--- Start of Record list ---

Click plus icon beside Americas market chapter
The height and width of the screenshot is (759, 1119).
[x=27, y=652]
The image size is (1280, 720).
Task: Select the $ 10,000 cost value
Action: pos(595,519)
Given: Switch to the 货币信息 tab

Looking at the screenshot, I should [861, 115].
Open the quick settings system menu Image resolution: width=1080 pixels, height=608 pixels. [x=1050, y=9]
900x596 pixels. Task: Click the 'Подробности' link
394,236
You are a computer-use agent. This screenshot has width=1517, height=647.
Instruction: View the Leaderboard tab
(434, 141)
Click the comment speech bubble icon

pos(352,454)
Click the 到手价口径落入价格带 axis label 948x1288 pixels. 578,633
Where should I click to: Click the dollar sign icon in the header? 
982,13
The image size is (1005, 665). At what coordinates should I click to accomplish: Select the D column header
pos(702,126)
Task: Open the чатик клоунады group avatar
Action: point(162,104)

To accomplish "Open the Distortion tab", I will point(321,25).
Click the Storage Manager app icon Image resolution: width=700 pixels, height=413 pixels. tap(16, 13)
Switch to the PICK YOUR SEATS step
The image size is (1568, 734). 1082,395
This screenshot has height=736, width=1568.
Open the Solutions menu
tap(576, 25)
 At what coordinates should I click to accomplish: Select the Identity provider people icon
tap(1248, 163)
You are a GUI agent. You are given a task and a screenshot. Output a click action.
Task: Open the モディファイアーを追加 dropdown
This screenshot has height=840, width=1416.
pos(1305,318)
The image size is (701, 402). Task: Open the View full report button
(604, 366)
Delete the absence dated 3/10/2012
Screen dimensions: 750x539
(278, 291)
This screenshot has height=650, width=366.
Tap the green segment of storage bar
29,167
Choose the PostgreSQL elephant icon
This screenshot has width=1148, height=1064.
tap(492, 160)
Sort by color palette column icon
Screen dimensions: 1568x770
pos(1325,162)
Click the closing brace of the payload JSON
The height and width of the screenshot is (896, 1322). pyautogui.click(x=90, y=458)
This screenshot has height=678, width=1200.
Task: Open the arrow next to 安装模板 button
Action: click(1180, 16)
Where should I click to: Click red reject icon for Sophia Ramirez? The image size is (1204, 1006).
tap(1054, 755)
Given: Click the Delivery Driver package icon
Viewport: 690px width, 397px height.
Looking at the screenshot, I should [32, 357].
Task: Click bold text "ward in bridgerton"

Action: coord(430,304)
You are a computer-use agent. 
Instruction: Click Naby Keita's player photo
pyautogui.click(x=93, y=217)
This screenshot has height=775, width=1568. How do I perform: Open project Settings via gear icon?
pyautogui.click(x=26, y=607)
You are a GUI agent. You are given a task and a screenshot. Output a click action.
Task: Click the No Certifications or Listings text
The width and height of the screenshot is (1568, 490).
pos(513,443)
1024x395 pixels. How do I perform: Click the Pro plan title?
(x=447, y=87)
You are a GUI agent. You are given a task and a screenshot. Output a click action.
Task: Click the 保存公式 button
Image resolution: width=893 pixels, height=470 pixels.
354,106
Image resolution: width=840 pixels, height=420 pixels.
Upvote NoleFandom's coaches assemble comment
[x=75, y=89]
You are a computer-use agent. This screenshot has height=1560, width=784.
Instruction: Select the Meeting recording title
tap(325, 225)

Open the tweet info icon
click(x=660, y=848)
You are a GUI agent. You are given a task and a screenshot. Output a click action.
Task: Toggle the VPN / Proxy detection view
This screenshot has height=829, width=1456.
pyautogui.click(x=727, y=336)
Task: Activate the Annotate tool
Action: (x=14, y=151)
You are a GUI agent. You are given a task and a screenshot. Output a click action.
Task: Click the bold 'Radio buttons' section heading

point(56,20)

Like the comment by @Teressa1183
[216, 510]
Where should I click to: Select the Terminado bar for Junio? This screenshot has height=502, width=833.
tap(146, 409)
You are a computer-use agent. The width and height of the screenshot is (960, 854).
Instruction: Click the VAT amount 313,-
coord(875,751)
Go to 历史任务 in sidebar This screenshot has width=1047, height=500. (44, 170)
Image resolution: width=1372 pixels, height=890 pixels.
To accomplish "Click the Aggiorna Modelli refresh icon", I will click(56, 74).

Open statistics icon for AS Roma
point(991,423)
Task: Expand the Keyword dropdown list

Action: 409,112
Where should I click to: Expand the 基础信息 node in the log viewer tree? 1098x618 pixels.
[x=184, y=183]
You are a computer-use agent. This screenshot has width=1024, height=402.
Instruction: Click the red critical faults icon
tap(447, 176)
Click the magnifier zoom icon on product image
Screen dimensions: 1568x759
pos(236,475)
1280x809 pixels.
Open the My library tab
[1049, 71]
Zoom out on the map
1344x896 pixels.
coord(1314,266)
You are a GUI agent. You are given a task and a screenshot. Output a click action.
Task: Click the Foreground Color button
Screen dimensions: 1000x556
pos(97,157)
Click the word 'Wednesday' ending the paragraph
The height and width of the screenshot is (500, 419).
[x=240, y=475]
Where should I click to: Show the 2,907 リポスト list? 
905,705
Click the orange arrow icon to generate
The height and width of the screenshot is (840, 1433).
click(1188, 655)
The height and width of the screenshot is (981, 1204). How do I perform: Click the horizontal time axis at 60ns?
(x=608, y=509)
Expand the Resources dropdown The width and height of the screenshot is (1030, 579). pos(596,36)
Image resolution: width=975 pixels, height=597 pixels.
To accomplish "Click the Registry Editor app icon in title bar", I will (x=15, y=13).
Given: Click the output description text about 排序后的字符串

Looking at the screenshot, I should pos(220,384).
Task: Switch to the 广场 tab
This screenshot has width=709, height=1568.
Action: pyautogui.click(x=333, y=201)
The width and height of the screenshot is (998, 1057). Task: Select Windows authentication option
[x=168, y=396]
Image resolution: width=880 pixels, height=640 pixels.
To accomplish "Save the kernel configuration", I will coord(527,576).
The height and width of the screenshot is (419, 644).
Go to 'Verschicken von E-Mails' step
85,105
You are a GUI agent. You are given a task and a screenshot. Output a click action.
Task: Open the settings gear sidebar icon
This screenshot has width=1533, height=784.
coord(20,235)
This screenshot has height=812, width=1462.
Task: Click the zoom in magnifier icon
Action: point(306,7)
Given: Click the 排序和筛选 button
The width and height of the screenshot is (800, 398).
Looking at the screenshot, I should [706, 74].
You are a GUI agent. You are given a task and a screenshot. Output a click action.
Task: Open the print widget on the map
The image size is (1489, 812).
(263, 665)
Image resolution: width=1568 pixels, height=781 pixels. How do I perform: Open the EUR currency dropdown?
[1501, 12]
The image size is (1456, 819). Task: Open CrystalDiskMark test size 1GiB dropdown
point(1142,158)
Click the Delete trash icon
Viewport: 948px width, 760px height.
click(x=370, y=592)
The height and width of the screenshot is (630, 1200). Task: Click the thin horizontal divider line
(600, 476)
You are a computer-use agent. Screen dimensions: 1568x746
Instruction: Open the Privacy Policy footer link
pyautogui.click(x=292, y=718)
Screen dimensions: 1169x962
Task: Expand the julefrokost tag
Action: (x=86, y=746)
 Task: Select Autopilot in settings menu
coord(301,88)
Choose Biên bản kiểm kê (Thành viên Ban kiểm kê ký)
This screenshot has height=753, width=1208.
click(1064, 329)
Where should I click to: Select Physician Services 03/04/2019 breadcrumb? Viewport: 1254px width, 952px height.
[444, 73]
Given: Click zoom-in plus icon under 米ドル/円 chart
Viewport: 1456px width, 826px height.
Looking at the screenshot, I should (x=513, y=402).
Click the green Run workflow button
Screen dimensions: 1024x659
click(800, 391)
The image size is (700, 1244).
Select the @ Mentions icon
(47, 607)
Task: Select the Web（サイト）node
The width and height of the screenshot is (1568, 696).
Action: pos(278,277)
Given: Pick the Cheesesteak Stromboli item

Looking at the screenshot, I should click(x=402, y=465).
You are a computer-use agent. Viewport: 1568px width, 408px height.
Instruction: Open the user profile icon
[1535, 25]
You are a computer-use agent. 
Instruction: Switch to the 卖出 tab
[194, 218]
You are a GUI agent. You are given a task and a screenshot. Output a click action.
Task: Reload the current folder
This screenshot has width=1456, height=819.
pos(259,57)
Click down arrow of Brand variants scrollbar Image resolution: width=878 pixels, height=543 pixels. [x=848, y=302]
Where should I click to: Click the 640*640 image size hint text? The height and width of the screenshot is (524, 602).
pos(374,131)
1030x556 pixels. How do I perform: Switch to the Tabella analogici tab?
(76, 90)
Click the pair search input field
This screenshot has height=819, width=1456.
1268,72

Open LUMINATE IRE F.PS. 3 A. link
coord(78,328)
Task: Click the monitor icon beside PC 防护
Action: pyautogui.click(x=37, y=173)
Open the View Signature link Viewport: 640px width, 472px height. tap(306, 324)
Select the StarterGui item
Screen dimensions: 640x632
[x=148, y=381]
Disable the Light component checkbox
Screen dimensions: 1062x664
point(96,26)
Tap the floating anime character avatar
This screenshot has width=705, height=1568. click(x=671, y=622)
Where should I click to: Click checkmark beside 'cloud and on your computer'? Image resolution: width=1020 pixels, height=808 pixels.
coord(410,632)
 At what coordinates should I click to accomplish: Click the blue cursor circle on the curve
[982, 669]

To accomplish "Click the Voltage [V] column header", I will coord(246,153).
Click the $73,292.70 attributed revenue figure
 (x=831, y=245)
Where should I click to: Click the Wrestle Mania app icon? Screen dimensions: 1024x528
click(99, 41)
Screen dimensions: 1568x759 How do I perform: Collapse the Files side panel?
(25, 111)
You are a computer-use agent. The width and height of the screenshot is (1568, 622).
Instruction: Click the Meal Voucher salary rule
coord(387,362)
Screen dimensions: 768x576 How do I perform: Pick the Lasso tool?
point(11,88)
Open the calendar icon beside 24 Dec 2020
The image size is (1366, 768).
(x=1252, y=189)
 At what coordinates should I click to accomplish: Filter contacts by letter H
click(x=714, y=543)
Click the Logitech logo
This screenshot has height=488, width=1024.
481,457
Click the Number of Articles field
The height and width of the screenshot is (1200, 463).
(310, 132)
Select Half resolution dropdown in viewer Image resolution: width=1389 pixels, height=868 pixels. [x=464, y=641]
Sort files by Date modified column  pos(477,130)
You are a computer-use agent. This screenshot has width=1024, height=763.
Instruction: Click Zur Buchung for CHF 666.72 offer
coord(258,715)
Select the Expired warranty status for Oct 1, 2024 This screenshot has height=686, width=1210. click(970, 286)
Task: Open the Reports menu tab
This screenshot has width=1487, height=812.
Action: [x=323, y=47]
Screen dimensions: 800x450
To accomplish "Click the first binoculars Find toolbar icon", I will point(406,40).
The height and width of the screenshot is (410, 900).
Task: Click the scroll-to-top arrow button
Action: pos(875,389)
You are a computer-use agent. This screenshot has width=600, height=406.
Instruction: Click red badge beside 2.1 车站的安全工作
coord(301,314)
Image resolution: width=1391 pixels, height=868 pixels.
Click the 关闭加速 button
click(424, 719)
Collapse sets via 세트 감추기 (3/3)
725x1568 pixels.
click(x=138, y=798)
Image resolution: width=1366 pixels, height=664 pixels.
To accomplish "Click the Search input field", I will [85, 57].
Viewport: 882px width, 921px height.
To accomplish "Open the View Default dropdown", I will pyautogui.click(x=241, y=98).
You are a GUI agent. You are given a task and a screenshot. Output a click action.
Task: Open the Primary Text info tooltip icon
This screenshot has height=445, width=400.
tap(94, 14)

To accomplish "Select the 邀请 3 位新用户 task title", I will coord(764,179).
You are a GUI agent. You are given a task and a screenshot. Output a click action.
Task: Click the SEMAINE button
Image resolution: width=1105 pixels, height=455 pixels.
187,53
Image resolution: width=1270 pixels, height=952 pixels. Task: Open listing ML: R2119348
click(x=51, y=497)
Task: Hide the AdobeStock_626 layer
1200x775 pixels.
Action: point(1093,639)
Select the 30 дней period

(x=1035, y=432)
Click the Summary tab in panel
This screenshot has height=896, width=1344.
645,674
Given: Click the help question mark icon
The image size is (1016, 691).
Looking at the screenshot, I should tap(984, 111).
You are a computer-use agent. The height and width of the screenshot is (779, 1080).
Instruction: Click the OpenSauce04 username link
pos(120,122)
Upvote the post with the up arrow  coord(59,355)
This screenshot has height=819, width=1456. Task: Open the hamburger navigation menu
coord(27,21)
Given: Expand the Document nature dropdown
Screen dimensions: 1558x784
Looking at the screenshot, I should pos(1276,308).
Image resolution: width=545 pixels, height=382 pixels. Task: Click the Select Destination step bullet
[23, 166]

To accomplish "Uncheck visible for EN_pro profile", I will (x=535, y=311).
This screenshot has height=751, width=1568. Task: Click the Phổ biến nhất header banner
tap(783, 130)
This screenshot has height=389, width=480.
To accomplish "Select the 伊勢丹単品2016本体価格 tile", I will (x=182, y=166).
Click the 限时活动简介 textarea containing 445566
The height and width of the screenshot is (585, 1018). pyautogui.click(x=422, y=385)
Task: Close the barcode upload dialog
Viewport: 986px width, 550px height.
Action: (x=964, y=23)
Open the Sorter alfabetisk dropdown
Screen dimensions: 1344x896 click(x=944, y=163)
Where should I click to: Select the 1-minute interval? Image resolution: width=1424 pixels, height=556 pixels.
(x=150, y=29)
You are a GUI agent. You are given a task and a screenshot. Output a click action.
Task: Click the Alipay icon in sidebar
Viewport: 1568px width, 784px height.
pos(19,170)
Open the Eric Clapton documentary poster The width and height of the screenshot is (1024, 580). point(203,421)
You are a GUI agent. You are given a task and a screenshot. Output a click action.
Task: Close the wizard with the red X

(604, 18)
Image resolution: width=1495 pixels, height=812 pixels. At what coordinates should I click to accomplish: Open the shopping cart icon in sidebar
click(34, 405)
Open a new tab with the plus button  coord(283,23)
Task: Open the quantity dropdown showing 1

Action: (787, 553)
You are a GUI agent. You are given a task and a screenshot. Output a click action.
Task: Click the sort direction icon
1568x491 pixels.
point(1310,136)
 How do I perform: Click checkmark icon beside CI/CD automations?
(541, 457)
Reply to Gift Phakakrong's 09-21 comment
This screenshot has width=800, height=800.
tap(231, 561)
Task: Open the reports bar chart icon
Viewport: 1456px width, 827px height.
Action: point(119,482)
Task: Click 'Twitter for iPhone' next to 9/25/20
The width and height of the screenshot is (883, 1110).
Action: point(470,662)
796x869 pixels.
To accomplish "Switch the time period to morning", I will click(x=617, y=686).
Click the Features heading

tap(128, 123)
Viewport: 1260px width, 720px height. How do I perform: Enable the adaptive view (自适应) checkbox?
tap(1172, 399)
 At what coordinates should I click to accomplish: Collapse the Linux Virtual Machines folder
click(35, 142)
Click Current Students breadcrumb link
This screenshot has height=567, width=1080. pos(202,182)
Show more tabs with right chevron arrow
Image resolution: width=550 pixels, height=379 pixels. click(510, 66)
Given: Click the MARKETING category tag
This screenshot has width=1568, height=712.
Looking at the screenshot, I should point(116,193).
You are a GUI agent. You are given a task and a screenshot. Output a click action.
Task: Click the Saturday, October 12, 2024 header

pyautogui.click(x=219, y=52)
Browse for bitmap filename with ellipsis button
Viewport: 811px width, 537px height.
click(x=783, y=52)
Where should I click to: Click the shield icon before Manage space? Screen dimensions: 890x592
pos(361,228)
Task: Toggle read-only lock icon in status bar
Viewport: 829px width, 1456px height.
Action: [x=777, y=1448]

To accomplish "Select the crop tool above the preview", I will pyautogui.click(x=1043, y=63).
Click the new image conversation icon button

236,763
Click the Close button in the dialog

--- End of Record list ---

Count the lines in the records above that contain the word "what", and reply with the number alone.

6